• _Tujuan Latihan_
- 1) Dalam teks tentang kebijakan negara maju membendung disinformasi di bawah, tulis ulang paragraf yang diawali "Ini sebenarnya cukup susah dimengerti" dalam bentuk daftar berbutir yang memuat fakta-fakta utamanya.
- 2) Jawablah pertanyaan berikut berdasarkan teks tentang kebijakan negara maju membendung disinformasi di bawah.
(a) Pada hari, tanggal, dan pukul berapa teks ini dimuat?
(b) Istilah bahasa Inggris apa yang disandingkan dengan "ujaran kebencian"?
(c) Menurut teks, di masyarakat negara mana saja fenomena disinformasi terjadi?

• _Teks Sumber_
============
Indonesia.go.id - Belajar dari Kebijakan Pengelolaan di Negara Maju

Belajar dari Kebijakan Pengelolaan di Negara Maju

  • Administrator
  • Minggu, 29 September 2019 | 21:51 WIB
SOSIAL MEDIA
  Ilustrasi. Foto: Shutterstock

Kebijakan negara-negara maju membendung propaganda disinformasi jadi pelajaran menarik yang penting disimak. Indonesia tentu tak perlu khawatir dituduh tak demokratis ketika harus menegakan aturan main pada sistem demokrasi itu sendiri.

Fenomena merebaknya kabar bohong (hoax, fake news) maupun ujaran kebencian (hate speech) adalah fenomena global. Menariknya, fenomena disinformasi bukan hanya terjadi di masyarakat negara berkembang, bahkan juga melanda negara-negara maju.

Ini sebenarnya cukup susah dimengerti. Bagaimanapun, negara maju secara stereotipe sering dicitrakan memiliki budaya rasional karena distribusi pendidikan yang merata, juga memiliki iklim dan budaya demokrasi yang telah berkembang secara baik. Muncul dan tumbuhnya entitas masyarakat sipil yang kuat dan terbangunnya ruang diskursus publik nan rasional, diyakini merupakan salah satu pilar kuat bagi tegaknya nilai-nilai dan proses demokrasi.
============
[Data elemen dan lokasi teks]
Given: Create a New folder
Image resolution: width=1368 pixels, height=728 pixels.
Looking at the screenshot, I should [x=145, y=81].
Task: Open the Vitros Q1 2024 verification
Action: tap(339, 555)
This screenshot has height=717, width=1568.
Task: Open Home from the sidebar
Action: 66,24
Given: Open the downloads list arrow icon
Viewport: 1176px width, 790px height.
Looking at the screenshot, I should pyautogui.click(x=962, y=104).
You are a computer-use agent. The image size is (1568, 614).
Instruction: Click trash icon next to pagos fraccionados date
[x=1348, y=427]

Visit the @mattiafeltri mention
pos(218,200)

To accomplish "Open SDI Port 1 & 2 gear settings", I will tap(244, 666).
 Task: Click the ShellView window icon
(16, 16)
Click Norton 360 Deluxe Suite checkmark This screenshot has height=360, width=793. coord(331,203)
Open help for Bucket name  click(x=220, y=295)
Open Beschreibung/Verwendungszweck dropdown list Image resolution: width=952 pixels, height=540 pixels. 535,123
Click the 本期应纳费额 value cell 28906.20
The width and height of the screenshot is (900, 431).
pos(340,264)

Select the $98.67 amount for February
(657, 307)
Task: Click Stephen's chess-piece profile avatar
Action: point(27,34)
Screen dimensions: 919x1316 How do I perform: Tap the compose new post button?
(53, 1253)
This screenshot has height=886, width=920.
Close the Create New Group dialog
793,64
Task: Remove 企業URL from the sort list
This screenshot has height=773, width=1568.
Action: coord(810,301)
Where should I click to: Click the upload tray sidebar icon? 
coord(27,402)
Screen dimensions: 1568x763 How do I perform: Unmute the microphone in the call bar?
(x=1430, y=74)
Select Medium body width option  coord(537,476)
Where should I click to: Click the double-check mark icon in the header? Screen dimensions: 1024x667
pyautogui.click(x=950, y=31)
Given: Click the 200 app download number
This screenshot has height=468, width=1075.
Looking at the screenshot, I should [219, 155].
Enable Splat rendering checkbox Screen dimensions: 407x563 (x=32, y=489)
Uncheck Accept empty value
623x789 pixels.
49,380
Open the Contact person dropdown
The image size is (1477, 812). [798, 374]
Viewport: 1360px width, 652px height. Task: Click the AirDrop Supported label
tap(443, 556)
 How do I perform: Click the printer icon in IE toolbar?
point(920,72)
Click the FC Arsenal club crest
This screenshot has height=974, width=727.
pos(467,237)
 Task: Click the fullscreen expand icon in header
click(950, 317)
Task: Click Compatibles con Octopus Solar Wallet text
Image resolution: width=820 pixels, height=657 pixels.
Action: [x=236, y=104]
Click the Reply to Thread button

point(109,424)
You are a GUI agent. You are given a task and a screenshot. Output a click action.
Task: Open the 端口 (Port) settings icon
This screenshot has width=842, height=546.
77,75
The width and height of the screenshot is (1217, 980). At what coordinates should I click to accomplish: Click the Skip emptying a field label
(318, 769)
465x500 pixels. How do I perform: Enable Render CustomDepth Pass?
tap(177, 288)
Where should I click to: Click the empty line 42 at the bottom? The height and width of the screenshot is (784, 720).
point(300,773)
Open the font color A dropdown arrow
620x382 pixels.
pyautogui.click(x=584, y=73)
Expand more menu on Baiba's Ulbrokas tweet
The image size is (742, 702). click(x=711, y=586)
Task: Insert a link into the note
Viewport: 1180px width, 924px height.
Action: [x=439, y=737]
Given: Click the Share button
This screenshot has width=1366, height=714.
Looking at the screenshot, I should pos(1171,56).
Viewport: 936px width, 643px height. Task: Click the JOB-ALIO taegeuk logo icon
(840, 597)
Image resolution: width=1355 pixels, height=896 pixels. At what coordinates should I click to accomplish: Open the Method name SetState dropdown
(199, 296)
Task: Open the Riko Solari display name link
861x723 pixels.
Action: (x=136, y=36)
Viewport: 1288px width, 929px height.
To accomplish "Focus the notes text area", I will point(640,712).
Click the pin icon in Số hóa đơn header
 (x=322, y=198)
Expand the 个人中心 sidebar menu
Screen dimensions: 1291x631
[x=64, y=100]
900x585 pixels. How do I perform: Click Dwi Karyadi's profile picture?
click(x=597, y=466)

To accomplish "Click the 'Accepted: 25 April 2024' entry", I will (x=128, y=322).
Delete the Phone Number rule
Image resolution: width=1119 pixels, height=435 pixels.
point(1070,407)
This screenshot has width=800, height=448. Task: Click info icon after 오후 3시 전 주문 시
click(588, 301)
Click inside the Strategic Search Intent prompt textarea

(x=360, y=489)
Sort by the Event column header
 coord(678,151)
============
• _Kunci Jawaban_
- 1)
- Maraknya disinformasi di negara maju sebenarnya cukup sulit dipahami.
- Negara maju kerap dicitrakan secara stereotipe memiliki budaya rasional karena pendidikannya merata.
- Negara maju juga dianggap memiliki iklim dan budaya demokrasi yang telah berkembang dengan baik.
- Masyarakat sipil yang kuat dan ruang diskursus publik yang rasional diyakini menjadi salah satu pilar kuat bagi tegaknya nilai-nilai dan proses demokrasi.

- 2)
(a) Minggu, 29 September 2019, pukul 21:51 WIB.
(b) Hate speech.
(c) Di masyarakat negara berkembang dan juga di negara-negara maju.